A Rua Augusta, em São Paulo, é conhecida por seus frequentadores como a “vadia” da cidade, já que ela recebe diversas tribos culturais e tem uma vida noturna ativa e diversificada. São punks, funkeiros, alternativos, gays e héteros, prostitutas, bissexuais, transexuais e travestis que circulam pela rua que corta a Avenida Paulista. E para diversificar ainda mais, a Igreja Cidade de Refúgio, que é inclusiva, resolveu apostar na região para atrair mais fiéis, e não foi distribuindo panfletinhos, mas criando sua própria balada LGBT gospel.

O Mix conversou com a pastora Lanna Holder para explicar a ideia da noitada divina. “Nós já tivemos, em outra ocasião, há um ano, uma balada assim, mas foi dentro da igreja, mas neste ano, resolvemos levar o nosso ambiente para onde os jovens frequentam”. No dia 2 de maio, antes da Parada, a Igreja Cidade de Refúgio organizou uma balada gospel na Rua da Consolação, centro badalo da cidade. “Se você convida estes jovens para irem para a igreja eles não vão, mas quando são chamados para uma balada, sim”, comenta a pastora.

Durante a festa, que não teve álcool e drogas, rolou bastante música eletrônica com letras gospel. “A proposta é o contexto cristão. Tivemos argumentos contrários, mas nosso trabalho é levar diversão sem álcool, drogas e promiscuidade, sendo todos quem são”, explica Lanna. Após este primeiro evento, ela quer que a festa entre na programação da semana da Parada do Orgulhos LGBT de São Paulo.

A teologia inclusiva
Lanna explica que a teologia inclusiva nasce da necessidade da geração atual. “Ela sempre existiu no Novo Testamento. A proposta do evangelho em suas obras é de um Cristo como um homem entre nós que preparou seus discípulos para a época da graça”, explica. E diz que a inclusão à vida religiosa não é só dos homossexuais, mas da mulher excluída da sociedade e dos negros, “antigamente a mulher não podia tocar nos rolos das escrituras”, conta.

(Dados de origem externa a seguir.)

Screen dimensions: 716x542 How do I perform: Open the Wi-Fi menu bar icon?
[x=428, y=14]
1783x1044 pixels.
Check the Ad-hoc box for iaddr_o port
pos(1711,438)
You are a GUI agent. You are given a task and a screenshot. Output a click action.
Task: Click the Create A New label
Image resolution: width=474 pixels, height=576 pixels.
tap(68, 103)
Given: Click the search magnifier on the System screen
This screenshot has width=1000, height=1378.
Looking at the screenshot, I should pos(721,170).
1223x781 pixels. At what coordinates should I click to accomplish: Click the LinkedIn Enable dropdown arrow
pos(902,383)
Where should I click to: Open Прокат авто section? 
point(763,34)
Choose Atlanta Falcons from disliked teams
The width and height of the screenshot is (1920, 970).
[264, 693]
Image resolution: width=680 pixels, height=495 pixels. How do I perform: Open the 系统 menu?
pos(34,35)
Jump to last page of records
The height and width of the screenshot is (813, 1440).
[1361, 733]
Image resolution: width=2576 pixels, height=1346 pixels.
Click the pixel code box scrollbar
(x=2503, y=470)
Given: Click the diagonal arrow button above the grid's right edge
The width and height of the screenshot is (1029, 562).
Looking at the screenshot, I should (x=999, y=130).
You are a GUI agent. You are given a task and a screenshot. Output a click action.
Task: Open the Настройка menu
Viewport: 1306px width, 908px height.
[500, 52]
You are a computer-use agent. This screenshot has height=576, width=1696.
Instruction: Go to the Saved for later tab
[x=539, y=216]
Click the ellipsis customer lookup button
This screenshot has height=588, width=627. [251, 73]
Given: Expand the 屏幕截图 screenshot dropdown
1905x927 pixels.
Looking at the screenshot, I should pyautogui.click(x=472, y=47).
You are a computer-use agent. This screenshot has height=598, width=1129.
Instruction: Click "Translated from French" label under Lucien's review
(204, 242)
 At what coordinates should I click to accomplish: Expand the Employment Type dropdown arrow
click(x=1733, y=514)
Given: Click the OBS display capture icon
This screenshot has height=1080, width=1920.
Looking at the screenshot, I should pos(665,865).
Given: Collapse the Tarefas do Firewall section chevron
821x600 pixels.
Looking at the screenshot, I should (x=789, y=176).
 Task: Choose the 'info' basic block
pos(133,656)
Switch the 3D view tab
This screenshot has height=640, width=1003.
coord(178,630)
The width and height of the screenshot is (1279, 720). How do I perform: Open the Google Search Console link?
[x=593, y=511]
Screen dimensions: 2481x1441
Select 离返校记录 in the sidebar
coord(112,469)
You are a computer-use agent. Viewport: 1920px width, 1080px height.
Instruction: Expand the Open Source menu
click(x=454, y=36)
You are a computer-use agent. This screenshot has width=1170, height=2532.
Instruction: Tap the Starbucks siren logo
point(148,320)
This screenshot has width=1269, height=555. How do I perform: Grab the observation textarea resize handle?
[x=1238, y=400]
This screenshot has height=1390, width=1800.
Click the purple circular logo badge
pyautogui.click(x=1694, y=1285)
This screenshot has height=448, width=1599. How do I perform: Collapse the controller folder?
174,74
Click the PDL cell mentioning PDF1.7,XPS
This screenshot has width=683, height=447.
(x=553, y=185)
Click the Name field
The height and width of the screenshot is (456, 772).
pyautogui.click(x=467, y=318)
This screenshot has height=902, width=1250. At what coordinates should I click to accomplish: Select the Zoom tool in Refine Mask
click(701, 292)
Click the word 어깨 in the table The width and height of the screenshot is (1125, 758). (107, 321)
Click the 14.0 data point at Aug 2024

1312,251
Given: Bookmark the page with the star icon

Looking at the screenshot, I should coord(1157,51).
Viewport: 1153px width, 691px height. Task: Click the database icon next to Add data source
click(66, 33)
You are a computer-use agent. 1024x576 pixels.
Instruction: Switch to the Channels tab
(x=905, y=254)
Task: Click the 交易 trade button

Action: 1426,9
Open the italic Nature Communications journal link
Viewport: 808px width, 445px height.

Do ponto de vista de Lana, a igreja inclusiva está no meio do tiro entre o catolicismo e o protestantismo.  “Recebemos ataques, calúnias e difamação de ambas as apartes. Muitos dizem que somos Sodoma, que acontece bacanal e todo tipo de orgia dentro da nossa igreja, o que não é verdade”, mas também existe preconceito também de gays que não conhecem a ideologia da igreja. “O gay já tão agredido nas igrejas cristãs que ele cresce com a ideia de que Deus não o aceita, que ele não cabe dentro das igreja, o que não é uma verdade.”

Viver na santidade

Dentro da Igreja Cidade de Refúgio, o sexo antes do casamento não é permitido, assim como o uso de drogas e bebidas alcoólicas. “Na verdade, existe o que chamamos de costumes e doutrinas, a doutrina é que é pecado em toda igreja cristã: roubar, matar ou até mesmo embriagar. Agora, o costume cada igreja tem os seus.” Para Lanna é possível ser homossexual, drag e viver uma vida dentro dos preceitos da santidade, “diferente do que é pregado por outros como Malafaia ou Feliciano”.